Jenkins’ popularity as a preacher continued to grow. Her pulpit appearances in New York City received highly favorable reviews by Horace Greeley and others. In 1858 she was a principal speaker at the annual session of the New York State Convention, preaching in a grove “to a great assemblage of people from all the region round about.” The Christian Freeman reported that Jenkins had received fellowship “as a preacher of the Gospel” from the Ontario Association of the New York State Convention, pointing out that “[t]his is the first instance in our denomination, and we think in the world, where a woman has received a formal license of Letter of Fellowship as a minister of Christ.” Some interpreted this action as constituting ordination, with full denominational authority.

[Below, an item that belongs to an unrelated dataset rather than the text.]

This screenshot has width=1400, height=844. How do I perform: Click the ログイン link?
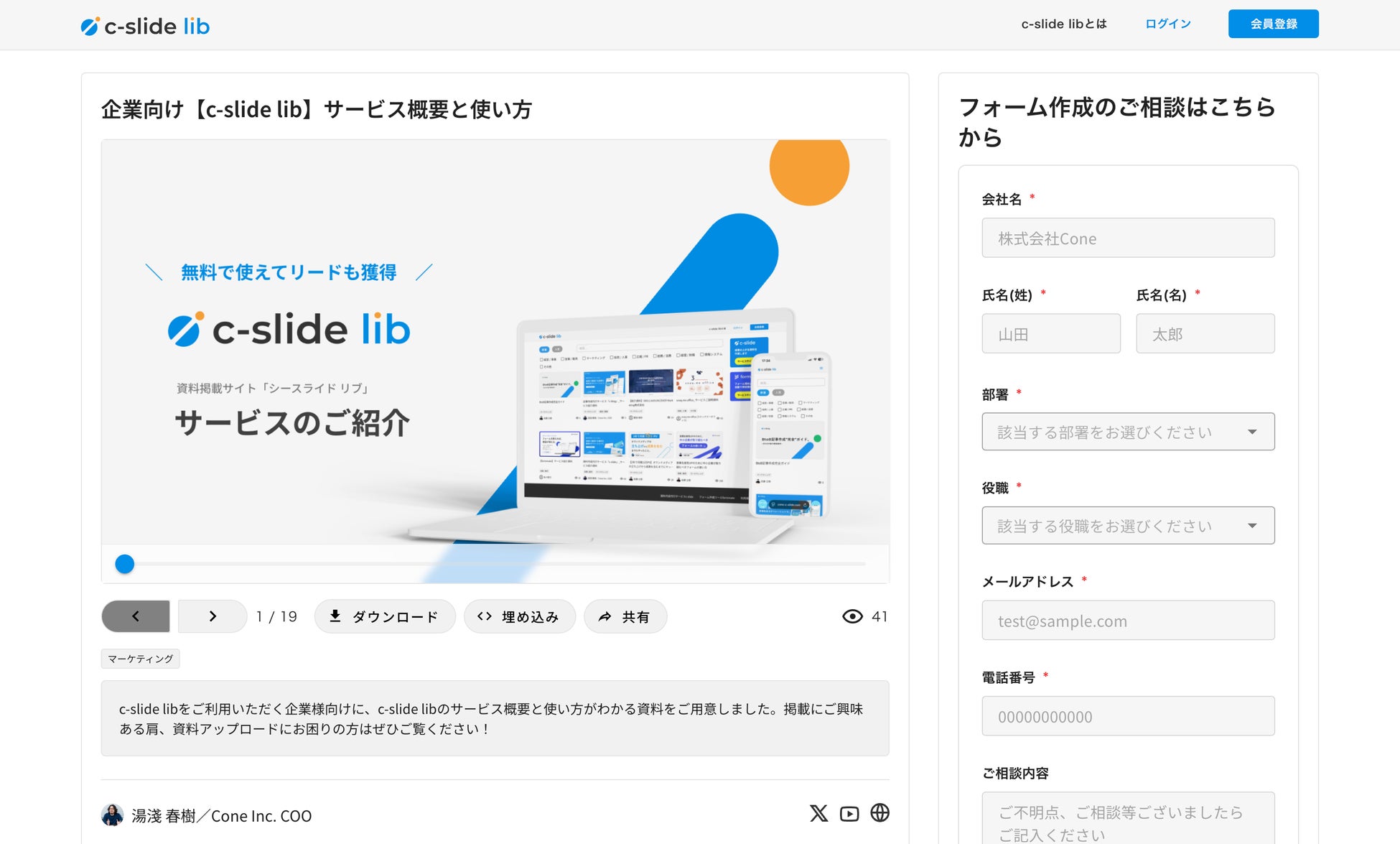pos(1167,24)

Whittemore voiced his strong objection to this action. Later that year when Jenkins preached in Lowell, Massachusetts, he took pains to be present. By the time the service was over, his mind was completely changed. “We supposed that a woman could not do it, unless she were bold, masculine, and presuming,” he confessed. “We are now sure that a woman can preach, can pray, in the pulpit, without throwing off her womanly dignity and modesty.” Given Whittemore’s influence in the denomination, this change of heart hastened the day when women could freely enter the Universalist ministry.
Two years later, in 1860, a short item appeared in the Christian Ambassador reporting that the Ontario Association had given “the rite of ordination to Br. E. S. Jenkins and sister Lydia Jenkins.” No amplification or substantiation of this statement has been found and the minutes of the Association’s meeting are missing. It seems likely, given the great interest in the subject, that if the ordination had indeed taken place, it would have been widely reported. If the statement is true, however, then the first woman to be ordained to the Universalist ministry was Lydia Jenkins, not Olympia Brown.
That same year, Jenkins and her husband became co-ministers of the Universalist society in Clinton, New York, home of the Clinton Liberal Institute, a coeducational, nonsectarian residential academy that had been founded by Universalists in 1831. Two years later the couple left Clinton to become itinerant preachers in New York and New England. In 1866, while remaining Universalists, they left the ministry to establish a homeopathic medical institute in Binghamton, New York. In 1874, a fire destroyed their home and practice. Lydia Jenkins died soon after. She was buried at the Fort Hill Cemetery in Auburn. Her tombstone bore the following inscription: “Rev. Lydia A. Jenkins, M.D., wife of Rev. E. S. Jenkins, died May 7, 1874, in her 50th year. First woman minister in fellowship with the Universalist denomination in the United States. Preached 20 years.”
The periodicals mentioned in this article—the Lily, the Trumpet and Universalist Magazine, the Christian Freeman, and the Christian Ambassador—can be consulted at the Andover-Harvard Theological Library in Cambridge, Massachusetts or at other libraries at Harvard University. Charles Semowich’s 1985 article “Lydia Ann Jenkins: Women’s Rights Activist, Physician, and First Recognized Woman Minister in the United States,” in informal Aurora, New York publication, Yesteryears, contains up-to-date research on Jenkins. Some description of the life and career of Lydia Jenkins can also be found in Charles A. Howe, “Under Orders from No Man: Universalist Women Preachers Before the Civil War,” Unitarian Universalism 1989: Selected Essays (1990); Russell E. Miller, The Larger Hope: The First Century of the Universalist Church in America, 1770-1870 (1979); and David Robinson, The Unitarians and Universalists (1985).